The labels table is intended to provide a way to label each genome with metadata that can be used for downstream processing of run output, such as membership of a taxonomic group, possession of a phenotype, and so on. As the metadata for a genome may vary if it participates in more than one run, this is effectively a decorated linker table between runs and genomes.

The SQL table definition is given below.

sqlite> .schema labels
CREATE TABLE labels (
        label_id INTEGER NOT NULL, 
        genome_id INTEGER, 
        run_id INTEGER, 
        label VARCHAR, 
        class_label VARCHAR, 
        PRIMARY KEY (label_id), 
        FOREIGN KEY(genome_id) REFERENCES genomes (genome_id), 
        FOREIGN KEY(run_id) REFERENCES runs (run_id)
);
  • labels_id: the primary key, an integer that increments with each additional `run`` row
  • genome_id: the genome to which the label applies
  • run_id: the run for which the label applies
  • label: the text of the metadata
  • class_label: the text of the class metadata

Two slots are provided: label and class_label. This is quite inflexible in comparison to what we might like, and was written to match the original implementation in average_nucleotide_identity.py.

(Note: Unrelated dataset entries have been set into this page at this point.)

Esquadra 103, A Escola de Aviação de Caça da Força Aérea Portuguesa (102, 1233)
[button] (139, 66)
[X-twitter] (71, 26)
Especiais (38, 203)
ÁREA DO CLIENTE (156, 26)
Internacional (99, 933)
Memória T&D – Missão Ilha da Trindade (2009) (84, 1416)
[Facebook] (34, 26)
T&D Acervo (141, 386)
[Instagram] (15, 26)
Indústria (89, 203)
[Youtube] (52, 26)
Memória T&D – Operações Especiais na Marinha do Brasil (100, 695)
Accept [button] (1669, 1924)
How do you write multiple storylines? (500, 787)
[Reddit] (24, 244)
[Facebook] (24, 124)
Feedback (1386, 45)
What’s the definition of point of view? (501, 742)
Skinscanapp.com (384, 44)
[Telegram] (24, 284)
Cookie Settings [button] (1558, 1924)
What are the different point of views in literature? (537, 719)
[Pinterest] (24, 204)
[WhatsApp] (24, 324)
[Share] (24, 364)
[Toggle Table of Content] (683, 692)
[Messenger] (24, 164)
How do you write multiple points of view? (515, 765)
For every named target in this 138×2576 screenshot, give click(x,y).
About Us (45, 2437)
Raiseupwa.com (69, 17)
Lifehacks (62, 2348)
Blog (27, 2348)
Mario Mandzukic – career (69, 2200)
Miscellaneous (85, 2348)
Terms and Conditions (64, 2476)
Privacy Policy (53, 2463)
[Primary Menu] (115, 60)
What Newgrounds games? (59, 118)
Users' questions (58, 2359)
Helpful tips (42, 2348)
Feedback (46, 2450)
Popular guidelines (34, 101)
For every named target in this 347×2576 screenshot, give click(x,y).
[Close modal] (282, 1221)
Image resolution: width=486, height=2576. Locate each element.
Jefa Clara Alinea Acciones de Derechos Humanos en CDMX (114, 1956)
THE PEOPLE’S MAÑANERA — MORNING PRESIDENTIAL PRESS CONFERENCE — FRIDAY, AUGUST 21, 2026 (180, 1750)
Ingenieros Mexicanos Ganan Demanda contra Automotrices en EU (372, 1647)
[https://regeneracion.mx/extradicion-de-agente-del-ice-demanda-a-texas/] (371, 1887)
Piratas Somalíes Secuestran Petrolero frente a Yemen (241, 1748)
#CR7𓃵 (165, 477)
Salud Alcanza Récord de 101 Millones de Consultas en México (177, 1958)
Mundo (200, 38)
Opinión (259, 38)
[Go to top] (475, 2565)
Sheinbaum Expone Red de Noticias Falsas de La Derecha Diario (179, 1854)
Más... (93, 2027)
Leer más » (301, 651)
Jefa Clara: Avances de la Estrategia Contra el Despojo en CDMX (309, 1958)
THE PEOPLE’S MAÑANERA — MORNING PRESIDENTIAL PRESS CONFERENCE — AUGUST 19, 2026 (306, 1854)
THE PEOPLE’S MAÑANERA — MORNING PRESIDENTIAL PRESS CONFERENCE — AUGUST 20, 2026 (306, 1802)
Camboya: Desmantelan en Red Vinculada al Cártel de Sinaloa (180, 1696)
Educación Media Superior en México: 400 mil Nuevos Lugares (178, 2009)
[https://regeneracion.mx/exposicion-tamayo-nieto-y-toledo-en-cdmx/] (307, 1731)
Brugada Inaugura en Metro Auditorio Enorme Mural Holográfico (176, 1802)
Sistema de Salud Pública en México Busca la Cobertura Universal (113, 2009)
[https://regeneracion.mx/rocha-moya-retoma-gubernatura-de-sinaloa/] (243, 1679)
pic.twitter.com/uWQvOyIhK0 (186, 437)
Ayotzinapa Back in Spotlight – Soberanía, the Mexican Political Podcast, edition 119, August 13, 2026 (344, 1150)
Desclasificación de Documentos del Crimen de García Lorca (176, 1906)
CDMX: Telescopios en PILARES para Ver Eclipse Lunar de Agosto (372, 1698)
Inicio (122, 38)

We should make this table, and the way we access it for label information, more general in pyani-plus. One approach might be to modify the table to:

CREATE TABLE labels (
        label_id INTEGER NOT NULL, 
        genome_id INTEGER, 
        run_id INTEGER, 
        label VARCHAR, 
        label_type VARCHAR, 
        PRIMARY KEY (label_id), 
        FOREIGN KEY(genome_id) REFERENCES genomes (genome_id), 
        FOREIGN KEY(run_id) REFERENCES runs (run_id)
);

Allowing for multiple labels per genome, per run, with a label_type field that uses a controlled vocabulary to indicate the type of metadata that is encoded in the label.